Directive: Swap "heading" for "title" in the lines below, and reproduce them with nothing else altered.

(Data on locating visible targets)
* * * *

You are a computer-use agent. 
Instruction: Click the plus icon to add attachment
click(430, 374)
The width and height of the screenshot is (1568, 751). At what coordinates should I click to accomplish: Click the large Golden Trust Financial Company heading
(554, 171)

* * * *

Answer to this problem:
You are a computer-use agent. 
Instruction: Click the plus icon to add attachment
click(430, 374)
The width and height of the screenshot is (1568, 751). At what coordinates should I click to accomplish: Click the large Golden Trust Financial Company title
(554, 171)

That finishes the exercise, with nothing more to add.